**GOAL:**
Edit the data from the line containing "Run the cell with the play icon" down to the line containing "Action: tap(767, 338)" by replacing "play icon" with "triangle icon", and give those lines back with nothing else changed.

====== INFORMATION PROVIDED ======

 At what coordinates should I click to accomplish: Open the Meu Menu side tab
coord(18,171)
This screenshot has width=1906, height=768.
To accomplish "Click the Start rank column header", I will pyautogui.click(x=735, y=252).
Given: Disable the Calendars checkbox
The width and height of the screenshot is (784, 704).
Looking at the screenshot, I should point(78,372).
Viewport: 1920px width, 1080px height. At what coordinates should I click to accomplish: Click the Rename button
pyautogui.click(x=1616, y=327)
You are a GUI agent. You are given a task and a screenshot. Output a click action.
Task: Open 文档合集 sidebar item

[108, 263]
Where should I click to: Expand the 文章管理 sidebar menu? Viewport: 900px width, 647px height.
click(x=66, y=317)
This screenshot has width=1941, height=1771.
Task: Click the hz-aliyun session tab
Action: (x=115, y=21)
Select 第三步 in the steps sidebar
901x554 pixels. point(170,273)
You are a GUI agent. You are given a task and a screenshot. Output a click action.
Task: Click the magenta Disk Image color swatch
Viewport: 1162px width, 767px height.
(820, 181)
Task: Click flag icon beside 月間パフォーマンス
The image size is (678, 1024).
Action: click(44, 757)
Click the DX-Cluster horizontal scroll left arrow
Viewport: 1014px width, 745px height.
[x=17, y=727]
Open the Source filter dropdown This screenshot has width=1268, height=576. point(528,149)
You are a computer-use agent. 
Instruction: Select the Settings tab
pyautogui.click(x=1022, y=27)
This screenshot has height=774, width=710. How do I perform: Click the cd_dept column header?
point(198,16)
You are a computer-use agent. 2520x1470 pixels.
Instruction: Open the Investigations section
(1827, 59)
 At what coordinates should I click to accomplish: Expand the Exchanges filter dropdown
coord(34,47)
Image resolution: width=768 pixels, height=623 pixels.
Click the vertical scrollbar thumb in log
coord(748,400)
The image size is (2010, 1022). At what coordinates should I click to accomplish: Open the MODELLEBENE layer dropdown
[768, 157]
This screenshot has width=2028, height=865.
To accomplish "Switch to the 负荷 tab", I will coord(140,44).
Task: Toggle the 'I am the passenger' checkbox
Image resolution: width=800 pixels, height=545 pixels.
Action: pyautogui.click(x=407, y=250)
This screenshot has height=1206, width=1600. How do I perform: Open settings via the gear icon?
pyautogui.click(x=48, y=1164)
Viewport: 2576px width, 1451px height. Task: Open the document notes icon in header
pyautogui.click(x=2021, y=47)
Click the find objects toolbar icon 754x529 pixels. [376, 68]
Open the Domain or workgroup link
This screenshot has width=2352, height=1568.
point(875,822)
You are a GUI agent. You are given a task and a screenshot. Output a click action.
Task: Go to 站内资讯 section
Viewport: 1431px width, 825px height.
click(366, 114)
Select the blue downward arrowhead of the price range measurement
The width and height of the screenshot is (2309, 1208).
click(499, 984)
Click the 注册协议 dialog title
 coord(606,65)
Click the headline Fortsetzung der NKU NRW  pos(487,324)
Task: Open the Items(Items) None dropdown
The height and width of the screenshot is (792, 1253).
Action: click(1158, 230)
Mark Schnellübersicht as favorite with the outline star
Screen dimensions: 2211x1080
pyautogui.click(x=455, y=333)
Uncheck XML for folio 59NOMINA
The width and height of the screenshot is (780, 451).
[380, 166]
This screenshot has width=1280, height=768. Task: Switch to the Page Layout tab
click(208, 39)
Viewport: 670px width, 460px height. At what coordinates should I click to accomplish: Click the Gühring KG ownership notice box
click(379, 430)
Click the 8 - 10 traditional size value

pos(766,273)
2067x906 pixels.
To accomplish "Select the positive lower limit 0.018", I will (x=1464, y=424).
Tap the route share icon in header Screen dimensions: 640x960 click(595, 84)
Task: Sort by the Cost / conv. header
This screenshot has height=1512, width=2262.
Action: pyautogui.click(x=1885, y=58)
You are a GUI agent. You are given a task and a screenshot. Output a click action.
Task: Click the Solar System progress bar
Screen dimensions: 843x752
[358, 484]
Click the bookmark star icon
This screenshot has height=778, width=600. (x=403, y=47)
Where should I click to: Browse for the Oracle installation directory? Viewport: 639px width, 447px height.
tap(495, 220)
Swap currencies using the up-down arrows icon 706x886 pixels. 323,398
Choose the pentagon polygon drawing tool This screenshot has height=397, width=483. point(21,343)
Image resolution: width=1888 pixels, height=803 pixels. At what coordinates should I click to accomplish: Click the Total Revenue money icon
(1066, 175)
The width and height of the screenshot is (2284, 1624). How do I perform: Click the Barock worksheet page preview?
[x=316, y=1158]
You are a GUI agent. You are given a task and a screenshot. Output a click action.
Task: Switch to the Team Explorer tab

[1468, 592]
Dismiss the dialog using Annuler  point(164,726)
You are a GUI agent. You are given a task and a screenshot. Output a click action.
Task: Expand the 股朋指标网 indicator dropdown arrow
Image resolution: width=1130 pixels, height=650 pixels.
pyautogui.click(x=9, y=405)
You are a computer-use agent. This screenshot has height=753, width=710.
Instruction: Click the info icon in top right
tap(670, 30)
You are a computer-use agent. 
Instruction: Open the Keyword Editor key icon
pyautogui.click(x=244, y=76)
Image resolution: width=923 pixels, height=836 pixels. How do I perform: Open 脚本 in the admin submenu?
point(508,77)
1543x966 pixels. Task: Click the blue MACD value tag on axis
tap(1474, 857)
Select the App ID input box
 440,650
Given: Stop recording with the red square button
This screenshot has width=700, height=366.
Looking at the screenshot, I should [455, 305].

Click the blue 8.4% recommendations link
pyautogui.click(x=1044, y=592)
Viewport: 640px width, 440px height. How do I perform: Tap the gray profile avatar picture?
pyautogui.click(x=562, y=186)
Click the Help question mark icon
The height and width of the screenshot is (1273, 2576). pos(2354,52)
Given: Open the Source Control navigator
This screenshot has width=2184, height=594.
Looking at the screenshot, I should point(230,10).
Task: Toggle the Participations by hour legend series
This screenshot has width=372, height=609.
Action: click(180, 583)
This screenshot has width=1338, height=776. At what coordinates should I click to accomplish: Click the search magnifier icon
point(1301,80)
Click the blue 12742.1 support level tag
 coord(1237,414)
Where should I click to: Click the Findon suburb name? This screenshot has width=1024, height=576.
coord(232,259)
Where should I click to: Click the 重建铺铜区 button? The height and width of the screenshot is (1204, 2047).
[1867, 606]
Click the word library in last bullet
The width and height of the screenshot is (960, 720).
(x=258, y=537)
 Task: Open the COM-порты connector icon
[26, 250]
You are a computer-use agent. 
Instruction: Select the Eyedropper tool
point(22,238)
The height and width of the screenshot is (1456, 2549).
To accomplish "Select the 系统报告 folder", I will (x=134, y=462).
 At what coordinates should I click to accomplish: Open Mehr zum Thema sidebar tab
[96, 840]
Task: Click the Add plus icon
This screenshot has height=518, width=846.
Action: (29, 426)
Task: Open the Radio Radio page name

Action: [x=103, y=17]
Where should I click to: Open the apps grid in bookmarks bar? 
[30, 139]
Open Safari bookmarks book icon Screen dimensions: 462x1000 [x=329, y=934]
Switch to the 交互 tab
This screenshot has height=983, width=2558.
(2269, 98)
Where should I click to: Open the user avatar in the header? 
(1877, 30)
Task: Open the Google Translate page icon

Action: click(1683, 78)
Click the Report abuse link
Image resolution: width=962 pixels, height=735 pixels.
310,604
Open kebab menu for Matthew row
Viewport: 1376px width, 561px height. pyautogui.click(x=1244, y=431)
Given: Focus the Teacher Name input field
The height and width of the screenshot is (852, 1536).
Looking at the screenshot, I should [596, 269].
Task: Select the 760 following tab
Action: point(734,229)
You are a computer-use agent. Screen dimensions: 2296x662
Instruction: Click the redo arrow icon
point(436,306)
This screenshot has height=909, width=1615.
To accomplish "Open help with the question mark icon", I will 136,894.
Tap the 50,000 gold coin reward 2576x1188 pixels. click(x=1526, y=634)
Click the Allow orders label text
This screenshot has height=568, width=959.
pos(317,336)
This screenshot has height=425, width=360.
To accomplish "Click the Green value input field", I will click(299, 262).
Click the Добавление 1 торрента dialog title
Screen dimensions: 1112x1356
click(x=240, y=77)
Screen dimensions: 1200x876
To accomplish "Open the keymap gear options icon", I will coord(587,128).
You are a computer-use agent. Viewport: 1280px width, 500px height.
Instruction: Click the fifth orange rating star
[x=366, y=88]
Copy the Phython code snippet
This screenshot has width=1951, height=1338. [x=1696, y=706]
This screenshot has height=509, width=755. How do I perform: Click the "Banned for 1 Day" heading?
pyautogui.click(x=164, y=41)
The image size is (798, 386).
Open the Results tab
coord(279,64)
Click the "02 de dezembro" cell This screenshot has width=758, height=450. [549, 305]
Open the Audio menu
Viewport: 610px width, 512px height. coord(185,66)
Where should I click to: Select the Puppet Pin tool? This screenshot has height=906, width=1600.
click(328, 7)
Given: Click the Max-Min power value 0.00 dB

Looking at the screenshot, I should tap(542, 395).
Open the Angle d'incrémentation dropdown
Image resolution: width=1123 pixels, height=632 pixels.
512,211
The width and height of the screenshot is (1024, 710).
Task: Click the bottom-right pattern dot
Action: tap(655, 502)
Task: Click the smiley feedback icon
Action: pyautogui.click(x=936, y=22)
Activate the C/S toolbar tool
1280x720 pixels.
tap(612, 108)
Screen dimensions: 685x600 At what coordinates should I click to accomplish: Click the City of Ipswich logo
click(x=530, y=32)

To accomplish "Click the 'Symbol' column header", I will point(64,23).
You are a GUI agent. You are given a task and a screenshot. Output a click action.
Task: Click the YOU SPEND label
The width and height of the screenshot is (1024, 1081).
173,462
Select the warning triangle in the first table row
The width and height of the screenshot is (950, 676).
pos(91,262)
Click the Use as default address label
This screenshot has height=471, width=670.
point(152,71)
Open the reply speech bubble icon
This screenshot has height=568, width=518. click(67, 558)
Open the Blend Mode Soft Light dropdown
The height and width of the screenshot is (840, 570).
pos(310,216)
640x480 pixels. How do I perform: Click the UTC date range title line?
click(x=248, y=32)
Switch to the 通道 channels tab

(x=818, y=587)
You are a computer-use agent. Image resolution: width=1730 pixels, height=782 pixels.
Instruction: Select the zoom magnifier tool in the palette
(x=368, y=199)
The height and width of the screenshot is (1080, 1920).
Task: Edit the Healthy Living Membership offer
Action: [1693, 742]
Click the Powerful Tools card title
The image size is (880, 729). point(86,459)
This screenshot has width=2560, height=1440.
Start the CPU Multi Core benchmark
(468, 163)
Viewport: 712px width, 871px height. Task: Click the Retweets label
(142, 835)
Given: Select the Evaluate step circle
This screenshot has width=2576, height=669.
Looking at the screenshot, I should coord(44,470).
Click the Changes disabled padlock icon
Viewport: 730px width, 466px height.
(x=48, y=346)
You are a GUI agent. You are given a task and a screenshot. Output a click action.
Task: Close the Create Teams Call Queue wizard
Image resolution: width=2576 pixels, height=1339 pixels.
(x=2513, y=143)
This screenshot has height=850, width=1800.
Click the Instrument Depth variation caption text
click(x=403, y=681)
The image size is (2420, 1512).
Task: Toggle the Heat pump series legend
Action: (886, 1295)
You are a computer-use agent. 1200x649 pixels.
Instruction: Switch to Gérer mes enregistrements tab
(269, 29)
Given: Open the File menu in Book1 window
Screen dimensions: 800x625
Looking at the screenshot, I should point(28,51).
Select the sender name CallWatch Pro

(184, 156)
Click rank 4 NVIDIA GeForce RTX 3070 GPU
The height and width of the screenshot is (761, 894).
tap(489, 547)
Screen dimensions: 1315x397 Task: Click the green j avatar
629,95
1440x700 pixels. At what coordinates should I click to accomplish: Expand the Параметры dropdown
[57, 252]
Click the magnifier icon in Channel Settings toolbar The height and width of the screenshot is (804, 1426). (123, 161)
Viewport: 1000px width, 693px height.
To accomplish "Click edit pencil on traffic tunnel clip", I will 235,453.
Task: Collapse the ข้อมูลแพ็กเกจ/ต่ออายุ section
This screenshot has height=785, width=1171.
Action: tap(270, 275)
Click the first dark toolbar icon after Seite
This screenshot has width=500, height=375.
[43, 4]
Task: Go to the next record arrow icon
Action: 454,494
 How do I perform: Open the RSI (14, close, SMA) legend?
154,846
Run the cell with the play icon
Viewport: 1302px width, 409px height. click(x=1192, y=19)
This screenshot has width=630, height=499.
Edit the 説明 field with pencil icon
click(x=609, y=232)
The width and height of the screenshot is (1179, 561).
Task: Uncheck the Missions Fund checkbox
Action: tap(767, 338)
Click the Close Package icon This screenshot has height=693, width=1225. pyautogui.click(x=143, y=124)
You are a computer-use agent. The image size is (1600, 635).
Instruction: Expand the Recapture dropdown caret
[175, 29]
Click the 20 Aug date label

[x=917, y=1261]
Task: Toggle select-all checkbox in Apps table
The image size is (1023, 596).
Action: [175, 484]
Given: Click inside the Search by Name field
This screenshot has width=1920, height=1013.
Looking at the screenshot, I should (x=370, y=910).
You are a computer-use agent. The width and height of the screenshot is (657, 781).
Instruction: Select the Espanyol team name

======

**WRITTEN SOLUTION:**
Run the cell with the triangle icon
Viewport: 1302px width, 409px height. click(x=1192, y=19)
This screenshot has width=630, height=499.
Edit the 説明 field with pencil icon
click(x=609, y=232)
The width and height of the screenshot is (1179, 561).
Task: Uncheck the Missions Fund checkbox
Action: tap(767, 338)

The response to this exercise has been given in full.